En un impase histórico, donde si bien se han dado pasos importantes en el desarrollo de un mayor umbral de libertad en la toma de decisiones electorales y la formación de gobiernos, así como en las posibilidades de consumo. Dicha libertad se ha visto severamente condicionada por la precariedad de condiciones materiales en las que la mayoría vive, así como por la insuficiencia institucional del Estado para solventar las exigencias propias de un entorno tan interrelacionado por los lazos de la economía doméstica con la arena internacional, como frágil y socialmente fragmentado por la ausencia de oportunidades.
Todos problemas para los que la hoy oposición carece de respuestas, porque no es siquiera capaz de reconocer el país brutalmente desigual que ha contribuido a formar, ni la responsabilidad que en ello carga. En el imaginario de quienes han sido beneficiados por el neoliberalismo. El México más crudo y profundo, el de la regularidad de la falta de oportunidades y la absoluta miseria, no existe, o es en el mejor de los casos, culpa de la mala actitud personal de quienes menos tienen. Lo que es más, si pudieran, le harían a un lado para terminar de conquistar sus sueños de formar parte del llamado primer mundo.
La configuración simbólica de la realidad, las palabras que diario usamos y el discurso o lenguaje que a través de ellas construimos, para explicar el mundo en el que vivimos, tiene un valor, una carga en sí misma. La cual no deja indiferente a quien la hace suya. La construcción del discurso y su imposición, es poder en sí mismo. Eso lo sabe hoy muy bien el Presidente y lo usa para su beneficio. Del mismo modo que en su momento lo usaron los neoliberales a los que tan airadamente crítica. Definir discursos no sólo transforma realidades (a nivel de pensamiento) porque sí, además orienta decisiones en lo operativo.
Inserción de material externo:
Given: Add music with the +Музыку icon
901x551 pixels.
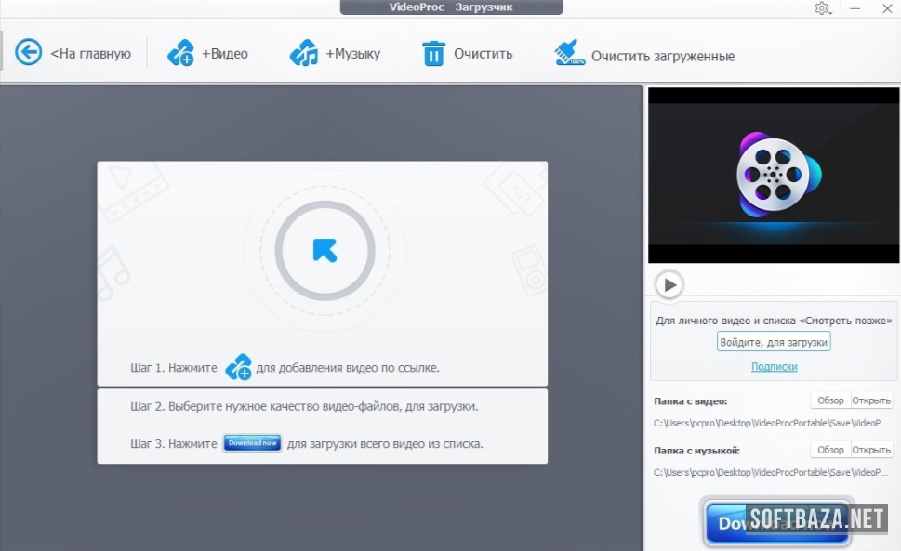Looking at the screenshot, I should [x=304, y=53].
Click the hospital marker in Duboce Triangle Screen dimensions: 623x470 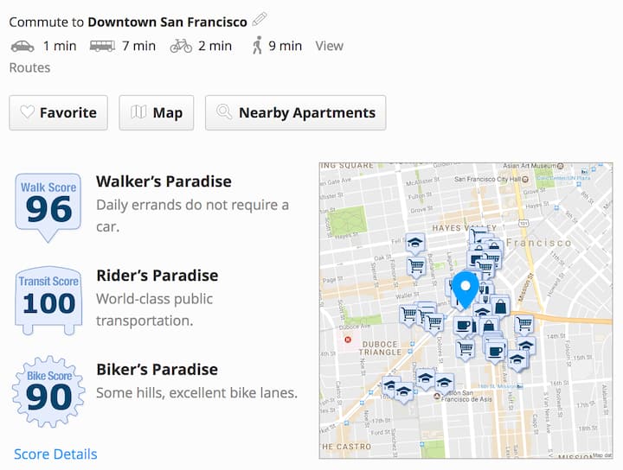(348, 340)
La palabra manda y transforma sí, pero que transforme, no garantiza que hará lo mismo para bien, que para mal, y menos nos dice nada del cariz que un cambio tomará, porque la política y su subsecuente administración de lo público, es esencia el reino de lo contingente. La institucionalización del tomar decisiones por salir del paso. Ahora bien, el problema del tipo de discursos que hoy dan forma a la realidad pública del país, es que aunque no dejan de enunciar realidades que históricamente permanecieron silentes, hacen en lo efecto muy poco, por no decir que casi nada para remediar la realidad que denuncian. Sin embargo es al mismo tiempo un discurso que se justifica solo, por el éxito con el que se ha impuesto incluso sobre quienes no comparten en lo absoluto los referentes sobre los que se construye.
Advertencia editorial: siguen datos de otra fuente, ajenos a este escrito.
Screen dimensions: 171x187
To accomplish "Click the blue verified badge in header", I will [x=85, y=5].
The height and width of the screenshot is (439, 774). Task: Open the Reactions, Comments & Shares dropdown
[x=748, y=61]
Más claro: si la hoy oposición aspira a poder disputarle algo al Presidente, con éxito, tendrá que necesariamente, irse planteando la necesidad de construir un propio lenguaje, que desde una voz diferente a la habitual, sepa retratar con exactitud el país que verdaderamente tenemos. Porque como siga como hasta ahora, negándose a reconocer la realidad y la responsabilidad que carga en dicha realidad, difícilmente conseguirá algo distinto que lo que hasta ahora ha conseguido. Está por verse si realmente se dan cuenta o no.